Short for Origins, Spectral Interpretation, Resource Identification, Security-Regolith Explorer, the space probe set out on its journey on September 8, 2016, and is tasked with grabbing a sample from asteroid Bennu and returning it to Earth for analysis.
According to Space.com, the spacecraft has officially begun the "asteroid operations" phase of its mission on August 17, when it entered the final stage of its approach toward the near-Earth space rock.
"Today, after a nearly two-year journey, I begin Asteroid Operations and my final approach toward Bennu! #AreWeThereYet," officials of the OSIRIS-REx mission wrote on Twitter last week.
Currently found about 1.2 million miles (two million kilometers) from its target, OSIRIS-REx has already started imaging the asteroid for the very first time.
The spacecraft's asteroid operations campaign kicked off with a historic snapshot of Bennu, captured by the probe's PolyCam instrument from a distance of 1.4 million miles (2.2 million kilometers).
Unveiled today by the space agency, this first-ever photo of Bennu reveals the asteroid "as a moving object against the stars in the constellation Serpens," NASA wrote in the image description.OSIRIS-REx "is now preparing to conduct the necessary approach maneuvers to rendezvous with Bennu on December 3," NASA stated earlier this week, noting that more details on the probe's upcoming activities will be made public during a press conference scheduled for today.
This is NASA's first sample return mission targeting an asteroid. Just like the Hayabusa-2 mission, OSIRIS-REx plans to study its target from orbit — in its case, for a period of more than two years — and eventually swoop down to the asteroid's surface to snag a sizeable chunk of the space rock and deliver it back to Earth.Nestled some 54 million miles from our planet, Bennu is a potentially dangerous near-Earth asteroid that could end up on a collision course with us sometime in the next century, the Inquisitr previously reported.
The space rock is half the size of asteroid Ryugu, measuring just 1,640 feet (500 meters) in diameter. This makes it "the smallest object that any spacecraft has ever orbited," notes Rich Burns, OSIRIS-REx project manager at NASA's Goddard Space Flight Center in Greenbelt, Maryland.

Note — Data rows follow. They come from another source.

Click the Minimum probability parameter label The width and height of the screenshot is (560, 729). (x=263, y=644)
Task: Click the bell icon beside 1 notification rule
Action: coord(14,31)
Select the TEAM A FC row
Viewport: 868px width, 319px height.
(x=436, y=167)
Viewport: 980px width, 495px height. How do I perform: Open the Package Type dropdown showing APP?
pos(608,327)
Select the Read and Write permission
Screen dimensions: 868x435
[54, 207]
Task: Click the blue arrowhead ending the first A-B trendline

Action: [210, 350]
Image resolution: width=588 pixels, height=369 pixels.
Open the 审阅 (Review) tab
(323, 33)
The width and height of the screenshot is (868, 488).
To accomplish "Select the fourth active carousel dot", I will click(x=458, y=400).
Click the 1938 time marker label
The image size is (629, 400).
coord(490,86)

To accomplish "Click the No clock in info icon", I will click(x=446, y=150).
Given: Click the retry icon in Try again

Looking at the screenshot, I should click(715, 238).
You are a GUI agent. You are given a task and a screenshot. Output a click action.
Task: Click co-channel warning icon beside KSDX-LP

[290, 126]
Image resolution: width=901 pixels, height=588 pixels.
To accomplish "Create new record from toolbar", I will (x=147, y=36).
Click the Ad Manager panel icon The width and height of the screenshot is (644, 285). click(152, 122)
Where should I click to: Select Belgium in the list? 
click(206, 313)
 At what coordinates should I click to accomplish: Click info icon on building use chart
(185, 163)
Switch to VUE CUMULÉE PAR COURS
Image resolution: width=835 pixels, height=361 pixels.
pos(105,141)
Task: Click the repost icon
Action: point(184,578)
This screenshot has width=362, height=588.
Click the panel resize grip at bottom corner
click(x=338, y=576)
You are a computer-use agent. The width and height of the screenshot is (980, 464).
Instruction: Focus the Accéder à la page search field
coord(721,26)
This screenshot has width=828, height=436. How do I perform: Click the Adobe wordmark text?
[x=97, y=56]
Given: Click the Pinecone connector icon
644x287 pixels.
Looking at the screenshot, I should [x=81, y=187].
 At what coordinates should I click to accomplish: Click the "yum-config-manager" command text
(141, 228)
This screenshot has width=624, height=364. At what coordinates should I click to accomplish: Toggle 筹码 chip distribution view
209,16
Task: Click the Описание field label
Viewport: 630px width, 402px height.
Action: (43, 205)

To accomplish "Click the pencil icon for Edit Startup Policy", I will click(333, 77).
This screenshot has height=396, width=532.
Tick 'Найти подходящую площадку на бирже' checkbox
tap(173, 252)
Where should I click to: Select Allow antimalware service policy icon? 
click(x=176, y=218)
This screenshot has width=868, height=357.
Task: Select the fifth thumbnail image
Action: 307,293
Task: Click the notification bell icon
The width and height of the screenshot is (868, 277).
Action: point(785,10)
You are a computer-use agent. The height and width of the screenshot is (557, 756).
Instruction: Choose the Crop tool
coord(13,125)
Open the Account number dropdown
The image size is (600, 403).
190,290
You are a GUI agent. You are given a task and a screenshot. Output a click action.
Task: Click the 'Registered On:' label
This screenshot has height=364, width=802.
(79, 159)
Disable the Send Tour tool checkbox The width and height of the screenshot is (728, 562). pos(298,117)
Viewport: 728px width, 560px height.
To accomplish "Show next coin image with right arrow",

Until Bennu becomes potentially problematic in 2135, NASA intends to study the carbon-rich asteroid to learn more about its properties.
"The mission represents a valuable opportunity to learn more about the origins of our solar system, the sources of water and organic molecules on Earth, and the hazards and resources in near-Earth space," the agency explained in a news release.
Commenting on the mission's latest progress, OSIRIS-REx principal investigator Dante Lauretta of the University of Arizona in Tucson revealed what's in store for the intrepid space probe.
"Now that OSIRIS-REx is close enough to observe Bennu, the mission team will spend the next few months learning as much as possible about Bennu's size, shape, surface features, and surroundings before the spacecraft arrives at the asteroid."After the spacecraft reaches Bennu later this year, it will spend the rest of 2018 performing a series of flybys of the asteroid's poles and equator, coming as close as 4.4 miles (seven kilometers) from the space rock, in order to glean more data on its mass and surface features.
Once the mission team learns more about the virtually unknown asteroid, the scientists can come up with a plan to touch down on Bennu and eventually choose a landing site for sample collection.
The recovery of the asteroid sample is slated for early July 2020. In March 2021, the OSIRIS-REx probe will head back home with its precious cargo, secured in a Sample Return Capsule. The capsule is expected to land in the Utah desert in September 2023, seven years after the probe launched into space.